# How fast is HD 720p video recorded onto the memory card?



## PC Hobbyist

I read you can use a class 4 or higher SDHC card to record HD video. I have a new Canon Powershot SD780is, which records HD video at 720p.

I have two questions:

1. How fast is the video recorded onto the card?
2. Will I notice a big difference between a class 4 and a class 6 SDHC card?

BTW - I had a 16gb Transcend SDHC class 6 card (from Amazon). It died after 5 weeks - the pictures simply disappeared and the card is not readable anywhere. I researched the problem online, and found that apparently A LOT of people are having that exact same problem with the 16gb line of Transcend cards. I was really surprised to read how many complaints there were. So, my advice to everyone here is to stay away from Transcend 16gb cards!!!  Apparently the 8 gb cards are okay, but I still wouldn't trust them after my experience.

Thanks for any help with my two questions.


----------



## Laquer Head

High Definition-----Standard Definition
1,280 x 720---640 x 480---320 x 240
30 fps------------- 30 fps---------30 fps
Movie size (KB/sec.)---2,955---1,316---394
2GB 	10 min. 53 sec.---23 min. 49 sec.---1 hr. 13 min. 10 sec.
8GB 	43 min. 32 sec.---1 hr. 35 min. 11 sec.---4 hr. 52 min. 24 sec.


----------



## Laquer Head

sorry that its hard to read^^


----------



## PC Hobbyist

Laquer Head said:


> High Definition        Standard Definition
> 1,280 x 720         640 x 480     320 x 240
> 30 fps                   30 fps                  30 fps
> Movie size (KB/sec.)---2,955---1,316---394
> 2GB     10 min. 53 sec.---23 min. 49 sec.---1 hr. 13 min. 10 sec.
> 8GB     43 min. 32 sec.---1 hr. 35 min. 11 sec.---4 hr. 52 min. 24 sec.


Wow - thanks! Good info to have!
So, it looks like my camera would record HD 720p at about 3MB/sec (which I guess is why you need at least a class 4 card).
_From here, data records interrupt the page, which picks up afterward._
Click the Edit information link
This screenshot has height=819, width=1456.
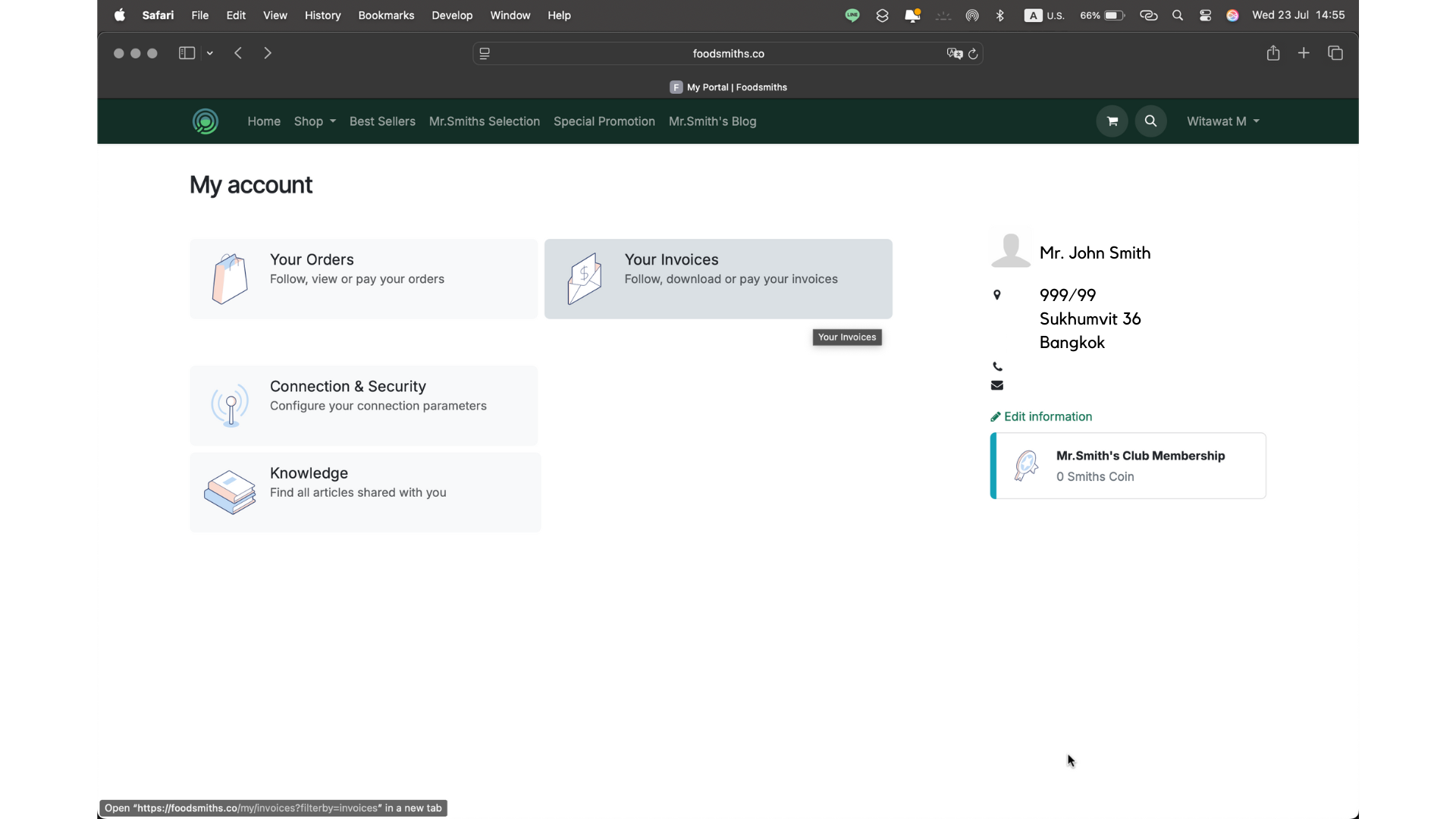coord(1047,416)
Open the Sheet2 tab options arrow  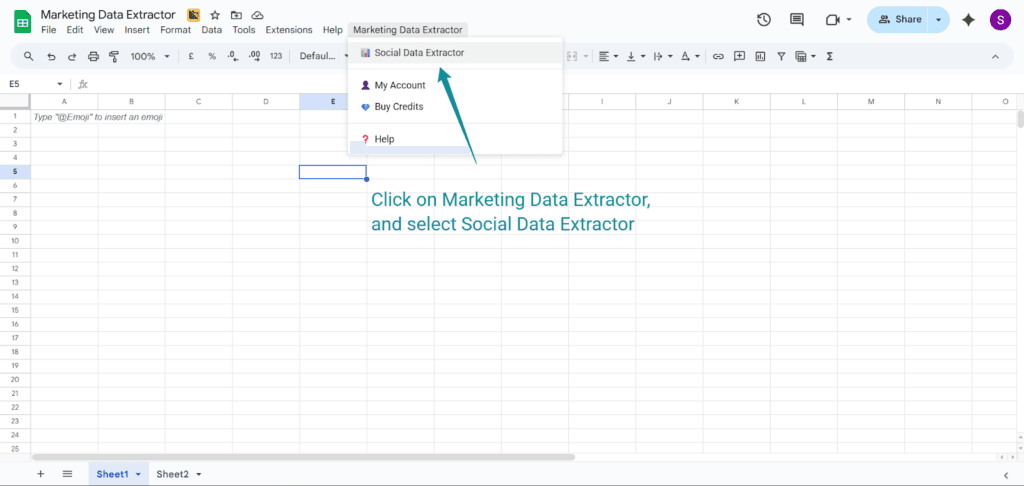pos(199,474)
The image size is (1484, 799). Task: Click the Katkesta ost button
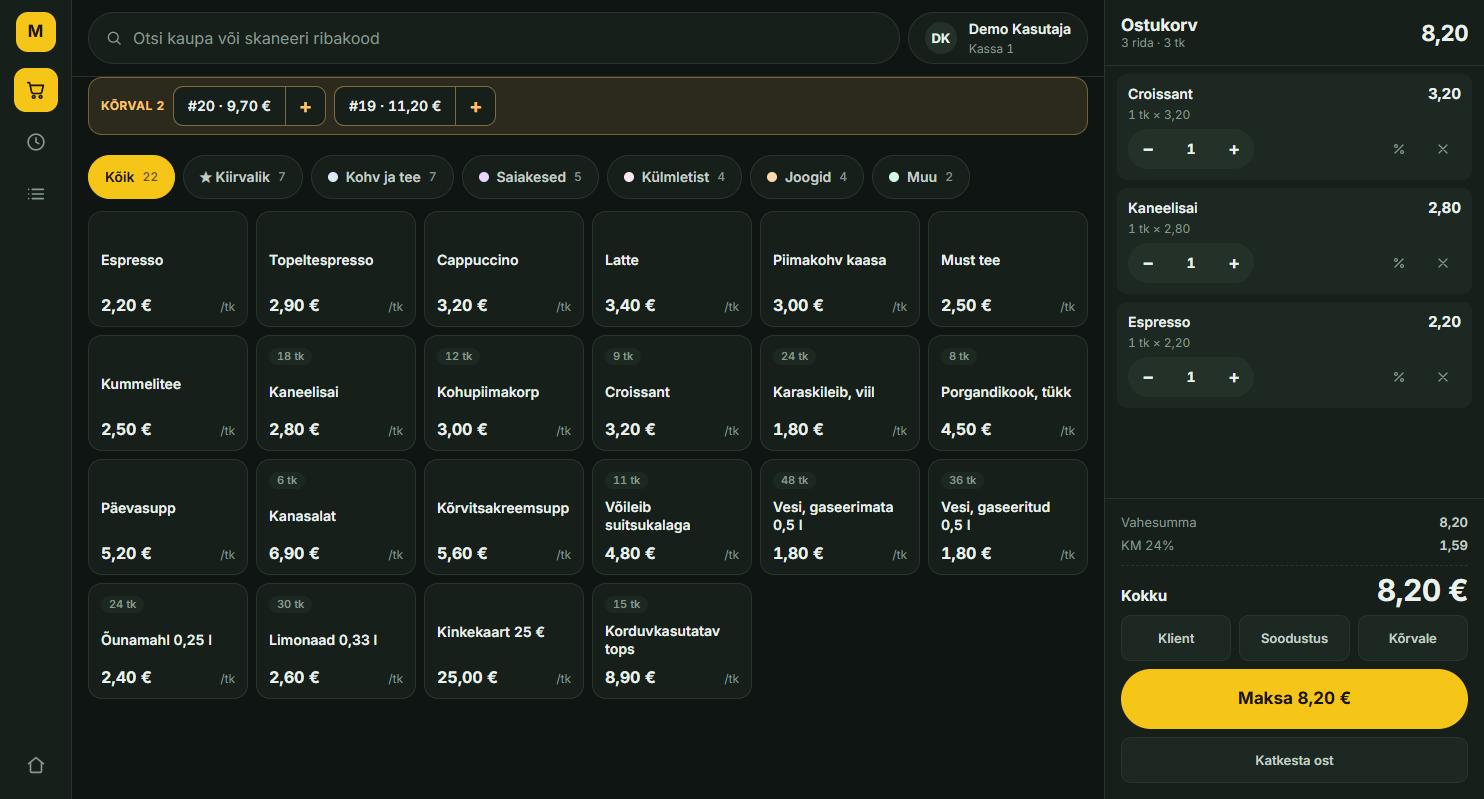click(1294, 760)
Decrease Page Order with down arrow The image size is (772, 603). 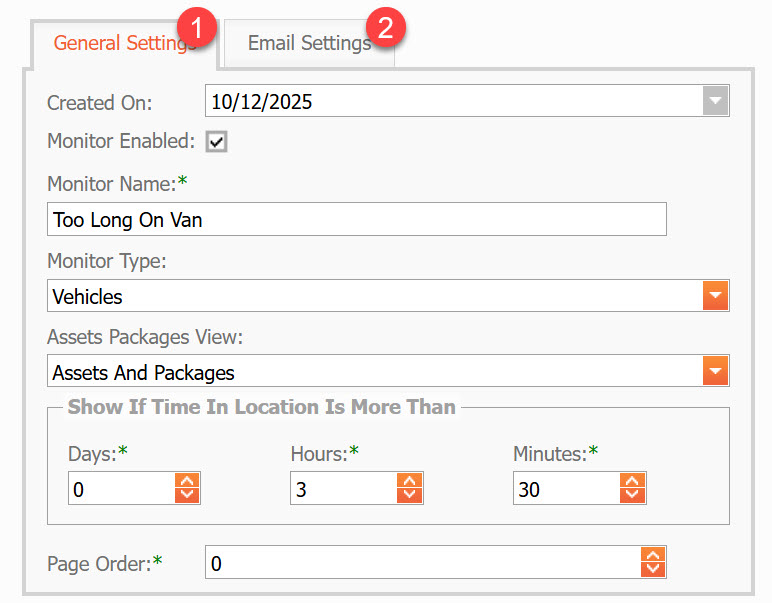pyautogui.click(x=653, y=569)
The cost of a Kingston 16gb SDHC class 4 or class 6 is the same online. On ebay, I can get the class 6 for the same price Amazon offers the class 4. So, I guess I'll go with the class 6 Kingston card from ebay.

I've never used Kingston for SD cards (only for RAM), but I suppose they are good quality cards.


----------



## Laquer Head

PC Hobbyist said:


> Wow - thanks! Good info to have!
> So, it looks like my camera would record HD 720p at about 3MB/sec (which I guess is why you need at least a class 4 card).
> 
> The cost of a Kingston 16gb SDHC class 4 or class 6 is the same online. On ebay, I can get the class 6 for the same price Amazon offers the class 4. So, I guess I'll go with the class 6 Kingston card from ebay.
> 
> I've never used Kingston for SD cards (only for RAM), but I suppose they are good quality cards.



Yeah.,I swear by Lexar but Kingston is good and also the new SanDisks. Depending where you live, SanDisk had some great sales/rebates on 4,8 and 16's in the last few weeks. 

Maybe it was just in Canada?! not sure


----------



## PC Hobbyist

I live in Germany. I haven't seen any specials here on SanDisk cards. I guess I'll give the Kingston one a try. I just hope it really is a Kingston card.   I was surprised to see the price for Kingston lower than for Transcend cards. Here is the link - if you're curious.
Thanks again for your help!


----------



## Laquer Head

Nice man!! Class6 are great!

No problem, glad I could help


----------